Auch für den langjährigen Analysten ist das Suchen nach Antworten ein Stochern im Nebel. Im Moment werde viel behauptet, aber nichts sei bewiesen, sagt Alan Keenan von der «International Crisis Group»: «Bis die Identitäten der Attentäter bekannt sind, ihre Mittel der Kommunikation, die Sprengkörper, die sie benutzt haben – bis dahin müssen wir die Informationen mit Vorsicht geniessen.»
Es sei sicher plausibel, dass eine lokale radikal-islamische Gruppe diese Attentate durchgeführt haben könnte. Die Ideologie der «National Thowheeth Jamath» (NTJ) passe zu dieser Art von Anschlägen. Doch wäre sie nicht in der Lage gewesen, diese allein auszuführen, sagt Keenan weiter: «Dafür hätten sie logistische Unterstützung und Training gebraucht. Nichts deutet darauf hin, dass sie dieses Wissen schon vorher hatten.»
Die Gruppe trat bisher durch Vandalismus und verbale Aggression in Erscheinung, aber nicht durch Terror. Hilfe von aussen war von Nöten. Nun soll es der «Islamische Staat» (IS) gewesen sein.
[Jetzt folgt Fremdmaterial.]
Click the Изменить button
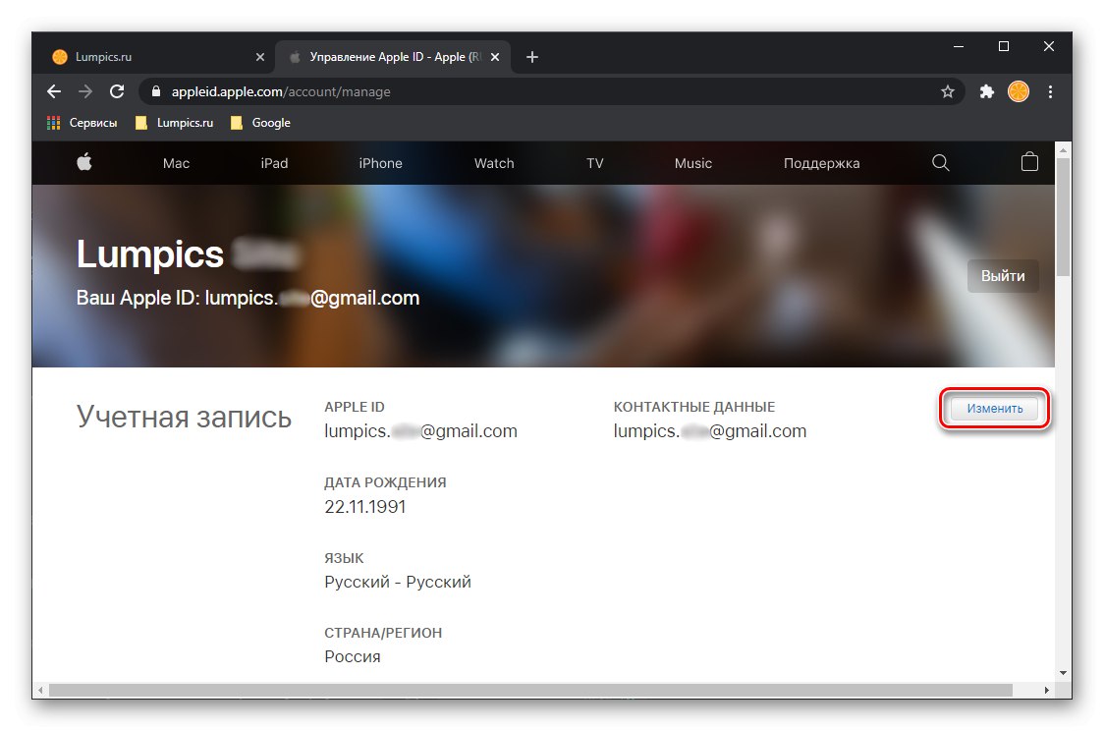The width and height of the screenshot is (1104, 731). [994, 409]
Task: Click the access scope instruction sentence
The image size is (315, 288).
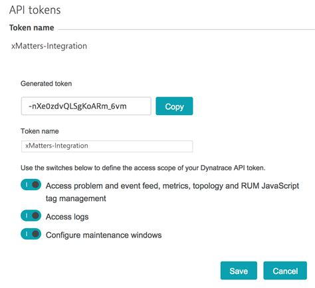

Die Terrormiliz hat jedenfalls heute die Verantwortung für die Tat übernommen – etwas spät, findet Keenan.
Die Frage nach dem «Warum?»
Warum würde die schwer angeschlagene Organisation zwei Tage warten wollen, um den Anschlag für sich zu beanspruchen, fragt der Forscher – und gibt auch gleich eine mögliche Antwort: «Vielleicht versucht der IS, sich nachträglich zu legitimieren. Dies, nachdem er herbe Rückschläge hinnehmen musste.» Doch Klarheit schaffe auch das nicht: «Es könnte ein Teil des Puzzle sein – oder auch nicht.»
Ein Puzzle ist der Anschlag und die Erklärungen dazu auch für den Analysten. Auch, dass der Anschlag eine Antwort auf zwei Attacken im neuseeländischen Christchurch sei, sei möglich – aber nicht bewiesen: «Das sind Narrative, wie sie in Sri Lanka existieren.»
Die eigentliche Absicht war, Christen und Muslime gegeneinander auszuspielen und die Gesellschaft als Ganze weiter zu polarisieren.
Keenan weist darauf hin, dass die Polizei bereits im Januar ein Waffendepot der islamistischen NTJ aufgespürt habe. Das würde darauf hinweisen, dass Christchurch mehr Rechtfertigung als Ursache wäre. Die Befürchtung aber sei nun, dass diese Attacken einen Keil durch die srilankische Bevölkerung getrieben hätten.
Das ohnehin sehr fragile Zusammenleben, das erst seit zehn Jahren – seit dem Ende des Bürgerkrieges – richtig funktioniere, sei bedroht: «Obwohl Christen und vielleicht auch Touristen Ziel der Attacken waren, war die eigentliche Absicht, Christen und Muslime gegeneinander auszuspielen und die Gesellschaft als Ganze weiter zu polarisieren», meint Keenan. In diesem Punkt ist Alan Keenan ganz klar und stochert nicht im Nebel.